--- begin Stored data ---

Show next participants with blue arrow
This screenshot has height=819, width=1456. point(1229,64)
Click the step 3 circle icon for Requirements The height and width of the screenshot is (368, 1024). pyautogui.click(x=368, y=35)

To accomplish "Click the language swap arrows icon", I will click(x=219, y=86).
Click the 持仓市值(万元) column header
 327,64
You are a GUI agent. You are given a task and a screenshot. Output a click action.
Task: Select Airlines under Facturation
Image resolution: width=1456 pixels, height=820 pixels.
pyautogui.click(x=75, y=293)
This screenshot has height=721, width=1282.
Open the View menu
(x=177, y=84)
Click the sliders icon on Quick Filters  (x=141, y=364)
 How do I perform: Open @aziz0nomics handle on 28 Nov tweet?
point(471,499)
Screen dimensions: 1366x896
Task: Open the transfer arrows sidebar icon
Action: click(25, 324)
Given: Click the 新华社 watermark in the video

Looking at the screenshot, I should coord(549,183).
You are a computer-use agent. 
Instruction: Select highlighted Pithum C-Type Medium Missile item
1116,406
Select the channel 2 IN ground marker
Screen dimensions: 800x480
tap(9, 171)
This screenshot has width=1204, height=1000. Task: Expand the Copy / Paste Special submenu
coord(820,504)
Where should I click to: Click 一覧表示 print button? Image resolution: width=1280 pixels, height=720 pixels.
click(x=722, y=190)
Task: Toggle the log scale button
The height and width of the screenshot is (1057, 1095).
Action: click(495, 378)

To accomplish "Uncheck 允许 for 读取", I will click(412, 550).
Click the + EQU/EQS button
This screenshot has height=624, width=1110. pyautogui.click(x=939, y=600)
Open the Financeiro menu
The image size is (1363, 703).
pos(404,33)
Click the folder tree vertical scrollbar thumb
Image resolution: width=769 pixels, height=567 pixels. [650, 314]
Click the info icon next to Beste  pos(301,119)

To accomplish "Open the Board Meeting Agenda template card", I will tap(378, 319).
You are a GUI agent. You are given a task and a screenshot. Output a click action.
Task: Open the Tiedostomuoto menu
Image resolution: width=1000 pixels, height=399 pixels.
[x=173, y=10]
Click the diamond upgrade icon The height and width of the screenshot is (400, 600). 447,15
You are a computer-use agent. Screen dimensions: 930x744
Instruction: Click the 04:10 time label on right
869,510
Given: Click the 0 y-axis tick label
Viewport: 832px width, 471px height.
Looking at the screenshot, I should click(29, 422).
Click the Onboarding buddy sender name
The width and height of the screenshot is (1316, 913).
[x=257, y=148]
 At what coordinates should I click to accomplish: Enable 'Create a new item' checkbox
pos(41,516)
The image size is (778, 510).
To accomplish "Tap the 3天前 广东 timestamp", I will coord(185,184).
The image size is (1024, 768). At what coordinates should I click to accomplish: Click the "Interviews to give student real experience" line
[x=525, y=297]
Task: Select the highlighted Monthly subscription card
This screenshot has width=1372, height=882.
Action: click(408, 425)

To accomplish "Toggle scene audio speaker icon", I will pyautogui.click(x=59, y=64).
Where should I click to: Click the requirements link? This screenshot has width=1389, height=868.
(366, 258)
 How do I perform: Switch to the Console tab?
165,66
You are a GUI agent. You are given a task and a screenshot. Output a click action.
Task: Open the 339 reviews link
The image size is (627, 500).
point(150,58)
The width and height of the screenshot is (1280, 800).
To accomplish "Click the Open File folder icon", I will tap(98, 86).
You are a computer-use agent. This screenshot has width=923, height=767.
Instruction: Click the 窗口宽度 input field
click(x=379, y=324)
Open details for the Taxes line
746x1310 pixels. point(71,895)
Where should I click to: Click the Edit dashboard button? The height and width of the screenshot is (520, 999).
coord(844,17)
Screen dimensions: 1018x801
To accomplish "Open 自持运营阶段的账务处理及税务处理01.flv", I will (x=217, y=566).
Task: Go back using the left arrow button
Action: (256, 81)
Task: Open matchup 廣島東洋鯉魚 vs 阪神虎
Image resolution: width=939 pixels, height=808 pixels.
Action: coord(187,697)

--- end Stored data ---

Rewrite the stretch from the start of the material through the line containing "will tap(378, 319).", switching "Quick Filters" to "Saved Filters" and leaving everything else unchanged.

• Reply
Show next participants with blue arrow
This screenshot has height=819, width=1456. point(1229,64)
Click the step 3 circle icon for Requirements The height and width of the screenshot is (368, 1024). pyautogui.click(x=368, y=35)

To accomplish "Click the language swap arrows icon", I will click(x=219, y=86).
Click the 持仓市值(万元) column header
 327,64
You are a GUI agent. You are given a task and a screenshot. Output a click action.
Task: Select Airlines under Facturation
Image resolution: width=1456 pixels, height=820 pixels.
pyautogui.click(x=75, y=293)
This screenshot has height=721, width=1282.
Open the View menu
(x=177, y=84)
Click the sliders icon on Saved Filters  (x=141, y=364)
 How do I perform: Open @aziz0nomics handle on 28 Nov tweet?
point(471,499)
Screen dimensions: 1366x896
Task: Open the transfer arrows sidebar icon
Action: click(25, 324)
Given: Click the 新华社 watermark in the video

Looking at the screenshot, I should coord(549,183).
You are a computer-use agent. 
Instruction: Select highlighted Pithum C-Type Medium Missile item
1116,406
Select the channel 2 IN ground marker
Screen dimensions: 800x480
tap(9, 171)
This screenshot has width=1204, height=1000. Task: Expand the Copy / Paste Special submenu
coord(820,504)
Where should I click to: Click 一覧表示 print button? Image resolution: width=1280 pixels, height=720 pixels.
click(x=722, y=190)
Task: Toggle the log scale button
The height and width of the screenshot is (1057, 1095).
Action: click(495, 378)

To accomplish "Uncheck 允许 for 读取", I will click(412, 550).
Click the + EQU/EQS button
This screenshot has height=624, width=1110. pyautogui.click(x=939, y=600)
Open the Financeiro menu
The image size is (1363, 703).
pos(404,33)
Click the folder tree vertical scrollbar thumb
Image resolution: width=769 pixels, height=567 pixels. [650, 314]
Click the info icon next to Beste  pos(301,119)

To accomplish "Open the Board Meeting Agenda template card", I will tap(378, 319).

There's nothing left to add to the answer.